Problem details => Copy word for word the lines from the start of the records through the line that contains "Focus address bar", both included.

Records for this exercise START

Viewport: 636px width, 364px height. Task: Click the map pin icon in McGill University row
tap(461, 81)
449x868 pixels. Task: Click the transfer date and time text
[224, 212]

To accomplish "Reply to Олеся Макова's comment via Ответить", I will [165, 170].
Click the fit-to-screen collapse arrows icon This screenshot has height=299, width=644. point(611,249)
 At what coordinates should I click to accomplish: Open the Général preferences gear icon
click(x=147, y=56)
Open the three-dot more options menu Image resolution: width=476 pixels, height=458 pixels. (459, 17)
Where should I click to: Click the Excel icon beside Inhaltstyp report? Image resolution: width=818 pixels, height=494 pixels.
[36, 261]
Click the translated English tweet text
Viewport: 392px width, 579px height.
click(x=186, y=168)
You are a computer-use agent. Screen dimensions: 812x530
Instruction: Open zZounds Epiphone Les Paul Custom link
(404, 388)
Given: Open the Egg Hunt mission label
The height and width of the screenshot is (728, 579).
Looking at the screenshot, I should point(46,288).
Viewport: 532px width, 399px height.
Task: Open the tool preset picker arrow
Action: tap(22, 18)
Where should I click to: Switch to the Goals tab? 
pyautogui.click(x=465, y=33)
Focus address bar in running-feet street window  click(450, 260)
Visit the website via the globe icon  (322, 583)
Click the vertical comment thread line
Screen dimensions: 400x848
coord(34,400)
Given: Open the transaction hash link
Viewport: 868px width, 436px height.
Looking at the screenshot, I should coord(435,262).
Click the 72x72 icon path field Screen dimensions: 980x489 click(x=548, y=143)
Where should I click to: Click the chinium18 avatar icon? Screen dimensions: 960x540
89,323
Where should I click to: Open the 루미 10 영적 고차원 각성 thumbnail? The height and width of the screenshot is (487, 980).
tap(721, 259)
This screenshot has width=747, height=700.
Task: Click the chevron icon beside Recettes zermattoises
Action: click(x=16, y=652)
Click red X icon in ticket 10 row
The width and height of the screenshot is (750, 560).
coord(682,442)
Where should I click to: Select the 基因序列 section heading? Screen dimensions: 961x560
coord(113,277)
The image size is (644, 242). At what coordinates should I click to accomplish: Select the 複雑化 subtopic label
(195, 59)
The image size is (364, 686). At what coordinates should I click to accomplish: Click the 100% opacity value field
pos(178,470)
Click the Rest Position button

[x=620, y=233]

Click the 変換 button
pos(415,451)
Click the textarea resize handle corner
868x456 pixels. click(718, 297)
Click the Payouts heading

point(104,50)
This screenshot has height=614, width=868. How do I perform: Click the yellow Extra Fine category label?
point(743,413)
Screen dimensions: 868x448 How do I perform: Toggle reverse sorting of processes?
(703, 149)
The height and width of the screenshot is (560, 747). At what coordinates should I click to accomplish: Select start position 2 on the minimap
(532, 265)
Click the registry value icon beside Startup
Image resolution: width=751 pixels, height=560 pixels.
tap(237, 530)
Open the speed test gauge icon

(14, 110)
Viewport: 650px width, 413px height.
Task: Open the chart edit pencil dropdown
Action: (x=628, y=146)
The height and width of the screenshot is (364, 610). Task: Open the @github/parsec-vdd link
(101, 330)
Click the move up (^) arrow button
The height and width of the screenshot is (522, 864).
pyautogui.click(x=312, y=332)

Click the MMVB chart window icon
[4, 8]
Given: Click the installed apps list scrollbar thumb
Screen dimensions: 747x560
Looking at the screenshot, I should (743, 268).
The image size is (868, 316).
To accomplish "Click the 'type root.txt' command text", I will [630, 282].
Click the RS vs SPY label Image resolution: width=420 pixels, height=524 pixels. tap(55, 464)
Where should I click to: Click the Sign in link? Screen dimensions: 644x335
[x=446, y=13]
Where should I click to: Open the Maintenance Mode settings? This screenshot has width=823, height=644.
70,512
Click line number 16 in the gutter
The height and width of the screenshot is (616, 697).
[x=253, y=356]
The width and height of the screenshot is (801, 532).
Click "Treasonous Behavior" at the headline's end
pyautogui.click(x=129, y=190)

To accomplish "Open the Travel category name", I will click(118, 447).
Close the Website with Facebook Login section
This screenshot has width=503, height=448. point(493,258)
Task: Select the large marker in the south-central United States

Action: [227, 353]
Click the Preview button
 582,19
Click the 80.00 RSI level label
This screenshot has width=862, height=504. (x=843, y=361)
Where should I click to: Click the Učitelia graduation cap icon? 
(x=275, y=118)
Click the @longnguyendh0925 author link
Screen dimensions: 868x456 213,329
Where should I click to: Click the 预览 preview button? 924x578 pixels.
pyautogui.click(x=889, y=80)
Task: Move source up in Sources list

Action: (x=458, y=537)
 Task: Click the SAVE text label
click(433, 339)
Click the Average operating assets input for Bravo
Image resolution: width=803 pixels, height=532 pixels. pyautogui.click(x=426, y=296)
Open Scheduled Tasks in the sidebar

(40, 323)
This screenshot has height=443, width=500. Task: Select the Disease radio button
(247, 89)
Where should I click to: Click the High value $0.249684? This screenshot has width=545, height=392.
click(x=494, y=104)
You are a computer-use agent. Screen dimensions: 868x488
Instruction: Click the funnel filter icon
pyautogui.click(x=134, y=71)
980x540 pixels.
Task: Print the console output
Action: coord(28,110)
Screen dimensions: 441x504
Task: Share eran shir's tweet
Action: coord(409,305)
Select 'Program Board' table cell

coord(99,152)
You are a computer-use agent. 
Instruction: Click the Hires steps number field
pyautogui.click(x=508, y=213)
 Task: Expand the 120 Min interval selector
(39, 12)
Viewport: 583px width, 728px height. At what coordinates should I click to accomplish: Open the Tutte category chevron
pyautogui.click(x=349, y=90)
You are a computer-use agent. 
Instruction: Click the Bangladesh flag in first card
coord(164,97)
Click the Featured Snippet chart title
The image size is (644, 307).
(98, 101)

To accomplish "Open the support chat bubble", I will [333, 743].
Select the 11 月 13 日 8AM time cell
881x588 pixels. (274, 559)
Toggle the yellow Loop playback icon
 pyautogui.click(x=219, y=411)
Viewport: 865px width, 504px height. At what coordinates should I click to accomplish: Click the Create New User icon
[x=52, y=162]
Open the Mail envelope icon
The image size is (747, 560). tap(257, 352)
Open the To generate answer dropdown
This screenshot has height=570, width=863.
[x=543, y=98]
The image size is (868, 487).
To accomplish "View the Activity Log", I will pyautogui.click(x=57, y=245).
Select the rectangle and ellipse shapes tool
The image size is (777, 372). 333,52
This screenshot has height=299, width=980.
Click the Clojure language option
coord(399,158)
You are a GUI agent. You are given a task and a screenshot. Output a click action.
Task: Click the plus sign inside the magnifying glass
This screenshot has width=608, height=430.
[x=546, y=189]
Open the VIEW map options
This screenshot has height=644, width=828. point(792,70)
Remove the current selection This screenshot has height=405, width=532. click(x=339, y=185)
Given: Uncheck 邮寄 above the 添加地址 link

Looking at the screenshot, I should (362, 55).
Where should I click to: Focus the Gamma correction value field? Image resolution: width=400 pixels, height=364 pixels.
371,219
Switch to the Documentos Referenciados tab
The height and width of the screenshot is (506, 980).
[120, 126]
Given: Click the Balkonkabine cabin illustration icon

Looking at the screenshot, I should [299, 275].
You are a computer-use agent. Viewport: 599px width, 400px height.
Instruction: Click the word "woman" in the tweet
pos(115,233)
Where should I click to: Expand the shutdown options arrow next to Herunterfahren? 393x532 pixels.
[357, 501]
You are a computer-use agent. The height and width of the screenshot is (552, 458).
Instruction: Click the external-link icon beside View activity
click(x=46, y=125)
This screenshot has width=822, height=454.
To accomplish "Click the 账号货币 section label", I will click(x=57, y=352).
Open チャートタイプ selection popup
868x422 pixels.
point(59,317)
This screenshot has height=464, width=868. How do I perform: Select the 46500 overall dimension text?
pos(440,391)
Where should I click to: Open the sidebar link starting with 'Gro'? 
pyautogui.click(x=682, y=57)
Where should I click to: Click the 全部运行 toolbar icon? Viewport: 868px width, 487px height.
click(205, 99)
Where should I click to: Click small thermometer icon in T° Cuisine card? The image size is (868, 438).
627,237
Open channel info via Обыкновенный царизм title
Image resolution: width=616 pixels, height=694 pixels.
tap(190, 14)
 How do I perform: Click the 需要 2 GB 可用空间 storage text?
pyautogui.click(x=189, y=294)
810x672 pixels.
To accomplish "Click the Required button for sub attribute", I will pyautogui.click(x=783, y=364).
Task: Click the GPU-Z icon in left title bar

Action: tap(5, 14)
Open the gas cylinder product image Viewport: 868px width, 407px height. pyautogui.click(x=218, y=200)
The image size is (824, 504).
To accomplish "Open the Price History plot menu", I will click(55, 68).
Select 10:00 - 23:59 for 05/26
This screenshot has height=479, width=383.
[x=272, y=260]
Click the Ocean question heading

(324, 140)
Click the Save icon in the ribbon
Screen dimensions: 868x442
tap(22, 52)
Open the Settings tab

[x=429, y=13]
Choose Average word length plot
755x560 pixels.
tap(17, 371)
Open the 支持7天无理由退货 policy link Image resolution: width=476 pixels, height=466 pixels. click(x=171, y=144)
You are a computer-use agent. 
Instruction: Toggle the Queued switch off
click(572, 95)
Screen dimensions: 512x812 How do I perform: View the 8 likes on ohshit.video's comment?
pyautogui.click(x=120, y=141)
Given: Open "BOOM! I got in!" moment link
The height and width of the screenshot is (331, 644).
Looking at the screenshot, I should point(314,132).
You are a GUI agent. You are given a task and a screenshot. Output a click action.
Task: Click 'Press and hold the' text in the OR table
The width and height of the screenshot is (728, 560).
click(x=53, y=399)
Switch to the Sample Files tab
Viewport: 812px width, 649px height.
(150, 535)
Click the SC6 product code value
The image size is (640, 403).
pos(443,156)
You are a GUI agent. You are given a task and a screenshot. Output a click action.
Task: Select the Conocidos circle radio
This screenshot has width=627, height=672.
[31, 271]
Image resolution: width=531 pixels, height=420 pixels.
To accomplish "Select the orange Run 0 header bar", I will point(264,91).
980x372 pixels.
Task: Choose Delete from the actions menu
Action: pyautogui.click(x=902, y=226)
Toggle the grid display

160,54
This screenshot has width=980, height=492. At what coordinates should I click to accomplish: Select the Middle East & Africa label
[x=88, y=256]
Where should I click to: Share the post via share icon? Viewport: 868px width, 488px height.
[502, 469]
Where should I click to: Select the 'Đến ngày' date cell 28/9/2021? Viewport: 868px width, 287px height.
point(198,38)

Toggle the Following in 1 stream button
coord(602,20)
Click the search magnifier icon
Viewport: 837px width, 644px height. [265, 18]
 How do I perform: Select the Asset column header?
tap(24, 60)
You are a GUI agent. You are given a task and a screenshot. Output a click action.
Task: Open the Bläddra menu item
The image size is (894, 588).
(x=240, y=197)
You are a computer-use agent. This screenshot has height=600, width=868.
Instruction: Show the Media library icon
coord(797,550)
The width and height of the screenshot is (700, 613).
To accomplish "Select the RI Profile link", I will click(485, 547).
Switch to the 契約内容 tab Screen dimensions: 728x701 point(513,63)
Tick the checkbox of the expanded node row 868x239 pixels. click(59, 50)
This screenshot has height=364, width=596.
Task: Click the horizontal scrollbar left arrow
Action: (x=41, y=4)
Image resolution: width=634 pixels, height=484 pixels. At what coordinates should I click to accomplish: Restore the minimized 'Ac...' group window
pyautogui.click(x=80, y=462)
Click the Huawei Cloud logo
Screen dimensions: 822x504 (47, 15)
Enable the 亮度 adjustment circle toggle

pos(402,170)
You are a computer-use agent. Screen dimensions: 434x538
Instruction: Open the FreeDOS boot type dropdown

Records for this exercise END

Completed task =>
Viewport: 636px width, 364px height. Task: Click the map pin icon in McGill University row
tap(461, 81)
449x868 pixels. Task: Click the transfer date and time text
[224, 212]

To accomplish "Reply to Олеся Макова's comment via Ответить", I will [165, 170].
Click the fit-to-screen collapse arrows icon This screenshot has height=299, width=644. point(611,249)
 At what coordinates should I click to accomplish: Open the Général preferences gear icon
click(x=147, y=56)
Open the three-dot more options menu Image resolution: width=476 pixels, height=458 pixels. (459, 17)
Where should I click to: Click the Excel icon beside Inhaltstyp report? Image resolution: width=818 pixels, height=494 pixels.
[36, 261]
Click the translated English tweet text
Viewport: 392px width, 579px height.
click(x=186, y=168)
You are a computer-use agent. Screen dimensions: 812x530
Instruction: Open zZounds Epiphone Les Paul Custom link
(404, 388)
Given: Open the Egg Hunt mission label
The height and width of the screenshot is (728, 579).
Looking at the screenshot, I should point(46,288).
Viewport: 532px width, 399px height.
Task: Open the tool preset picker arrow
Action: tap(22, 18)
Where should I click to: Switch to the Goals tab? 
pyautogui.click(x=465, y=33)
Focus address bar in running-feet street window  click(450, 260)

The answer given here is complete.